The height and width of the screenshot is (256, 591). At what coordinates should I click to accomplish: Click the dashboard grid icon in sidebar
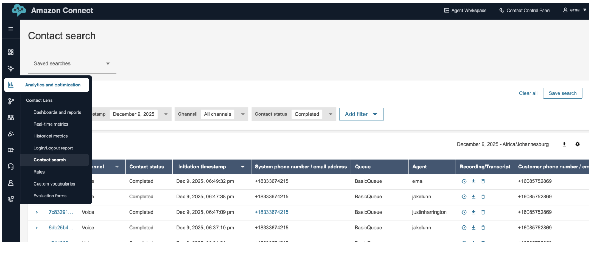tap(11, 52)
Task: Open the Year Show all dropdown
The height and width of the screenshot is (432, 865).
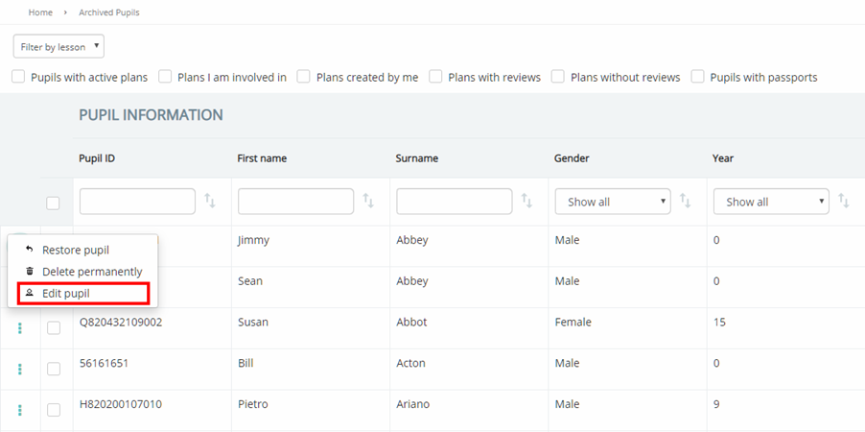Action: 770,202
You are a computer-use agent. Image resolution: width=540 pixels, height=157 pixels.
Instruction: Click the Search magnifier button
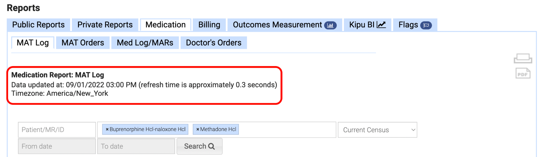pos(199,146)
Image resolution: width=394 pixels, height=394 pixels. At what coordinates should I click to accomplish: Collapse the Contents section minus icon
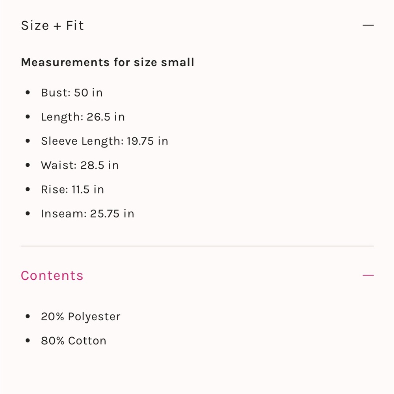coord(368,275)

- **Your instructions**: The answer must be an exact copy of the lines from the start of the records above through the line containing "You are a computer-use", with no pictures in it.

- **Exercise output**:
The height and width of the screenshot is (256, 591). At what coordinates should I click to accomplish: Click the dashboard grid icon in sidebar
tap(11, 52)
Task: Open the Year Show all dropdown
The height and width of the screenshot is (432, 865).
Action: 770,202
You are a computer-use agent. Image resolution: width=540 pixels, height=157 pixels.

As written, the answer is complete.